Comparing Formatted Input and Modified List Input
It is important to keep in mind that informats work differently in modified list input than they do in formatted input. So, let's emphasize the point! With formatted input, the informat determines both the length of character variables and the number of columns that are read. The same number of columns are read from each record. For example, the following INPUT statement using formatted input:
input @1 City $12. @15 Pop2000 comma10.;
uses the $12. character informat to tell SAS to set the length of the city variable to 12 as well as to read columns 1 to 12 when reading in these data values:
City | Pop2000 |
---|---|
New York | 8,008,278 |
Los Angeles | 3,694,820 |
Chicago | 2,896,016 |
Huston | 1,953,631 |
Philadelphia | 1,517,550 |
The informat in the modified list input, on the other hand, determines only the length of the modified variable, not the number of columns that are read. Here:
input city & $12. pop2000 : comma.;
the raw data values are read until two consecutive blanks are encountered when reading in these data values suitable for list input:
City | Pop2000 |
---|---|
New York | 8,008,278 |
Los Angeles | 3,694,820 |
Chicago | 2,896,016 |
Huston | 1,953,631 |
Philadelphia | 1,517,550 |
20.5 - Mixing Input Styles
20.5 - Mixing Input StylesOf course, the first thing we always do when trying to read data from a raw data file into a SAS data set is to review the data to determine whether we need to use column, formatted, or list input to read in the data values. There are some situations, however, in which just one input method doesn't do the trick. In those cases, we'll want to consider mixing input styles, that is, using more than one input method simultaneously. Let's take a look at an example!
Example 20.17
The following program illustrates using column input, list input, and formatted input simultaneously to read in data concerning five U.S. national parks:
DATA nationalparks;
input ParkName $ 1-22 State $ Year @40 Acreage comma9.;
DATALINES;
Yellowstone ID/MT/WY 1872 4,065,493
Everglades FL 1934 1,398,800
Yosemite CA 1864 760,917
Great Smoky Mountains NC/TN 1926 520,269
Wolf Trap Farm VA 1966 130;
RUN;
PROC PRINT data = nationalparks;
format acreage comma9.;
RUN;
Obs | ParkName | State | Year | Acreage |
---|---|---|---|---|
1 | Yellowstone | ID/MT/WY | 1872 | 4,065,493 |
2 | Everglades | FL | 1934 | 1,398,800 |
3 | Yosemite | CA | 1864 | 760,917 |
4 | Great Smoky Mountains | NC/TN | 1926 | 520,269 |
5 | Wolf Trap Farm | VA | 1966 | 130 |
Reviewing the data, you can see that:
- Column input is an appropriate method for the first field (ParkName) because the values can be read as standard character values and are arranged in a neatly defined column.

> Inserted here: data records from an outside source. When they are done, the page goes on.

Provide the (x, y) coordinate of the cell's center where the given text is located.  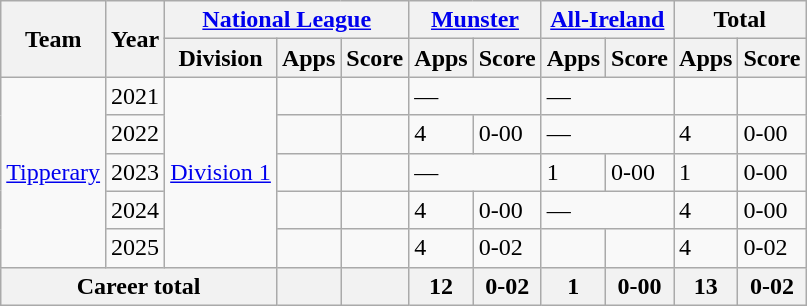
Division 1 (221, 172)
Munster (475, 20)
Tipperary (54, 172)
Total (740, 20)
2022 (136, 134)
2024 (136, 210)
All-Ireland (607, 20)
12 (441, 286)
2023 (136, 172)
13 (706, 286)
2025 (136, 248)
Career total (139, 286)
2021 (136, 96)
Team (54, 39)
National League (287, 20)
Year (136, 39)
Division (221, 58)
Output the (x, y) coordinate of the center of the cell containing the given text.  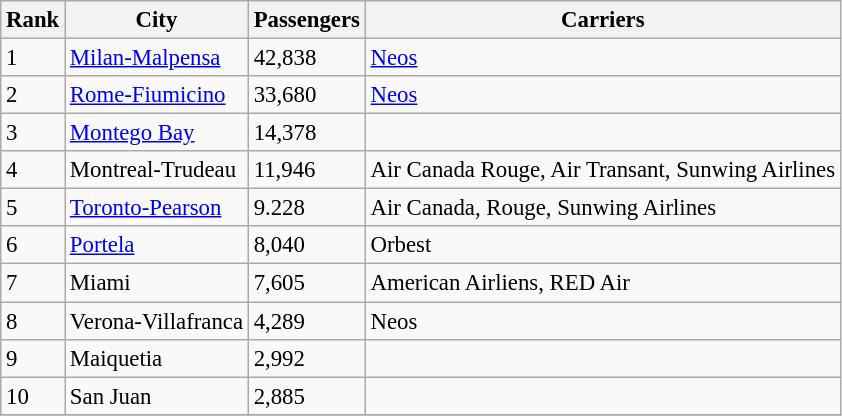
San Juan (157, 396)
Milan-Malpensa (157, 58)
2 (33, 95)
Maiquetia (157, 358)
Air Canada Rouge, Air Transant, Sunwing Airlines (602, 170)
10 (33, 396)
1 (33, 58)
Carriers (602, 20)
2,992 (306, 358)
American Airliens, RED Air (602, 283)
Passengers (306, 20)
33,680 (306, 95)
Montego Bay (157, 133)
4 (33, 170)
Rank (33, 20)
Toronto-Pearson (157, 208)
3 (33, 133)
42,838 (306, 58)
14,378 (306, 133)
7,605 (306, 283)
8 (33, 321)
11,946 (306, 170)
Orbest (602, 245)
8,040 (306, 245)
7 (33, 283)
6 (33, 245)
9.228 (306, 208)
Montreal-Trudeau (157, 170)
Rome-Fiumicino (157, 95)
Air Canada, Rouge, Sunwing Airlines (602, 208)
5 (33, 208)
4,289 (306, 321)
City (157, 20)
9 (33, 358)
Portela (157, 245)
Miami (157, 283)
2,885 (306, 396)
Verona-Villafranca (157, 321)
Extract the [X, Y] coordinate from the center of the cell holding the provided text.  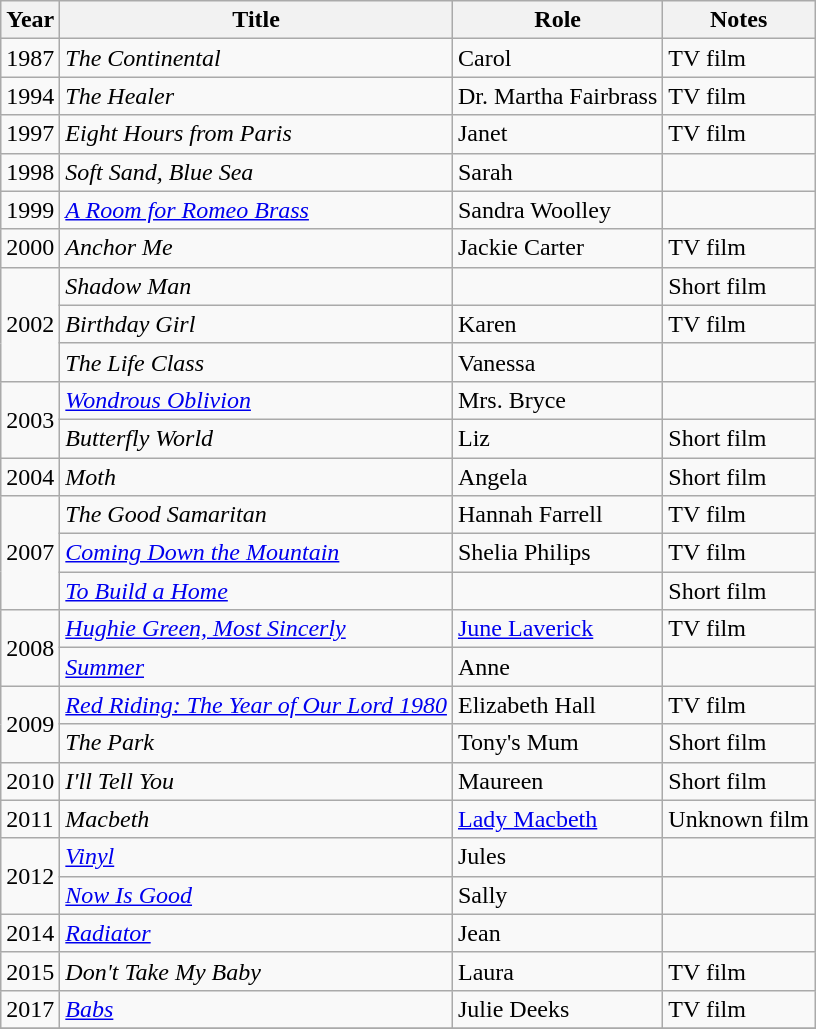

- The next two fields are candidates for list input, as they are separated by a single blank while the first (State) contains standard character values and the second (Year) contains standard numeric values.
- The values in the last field (Acreage) are arranged in a neatly defined column, but the values require an informat. Therefore, formatted input is an appropriate method.
As you can see by the INPUT statement, mixing the input styles is easily achieved by simply using the different methods within the same INPUT statement. Launch and run the SAS program, and review the output to convince yourself that SAS read in the data properly.
20.6 - Summary
20.6 - SummaryIn this lesson, we extended our knowledge of how to read data from various types of data files into SAS data sets.
The homework for this lesson will give you more practice with these techniques so that you become even more familiar with how they work and can use them in your own SAS programming.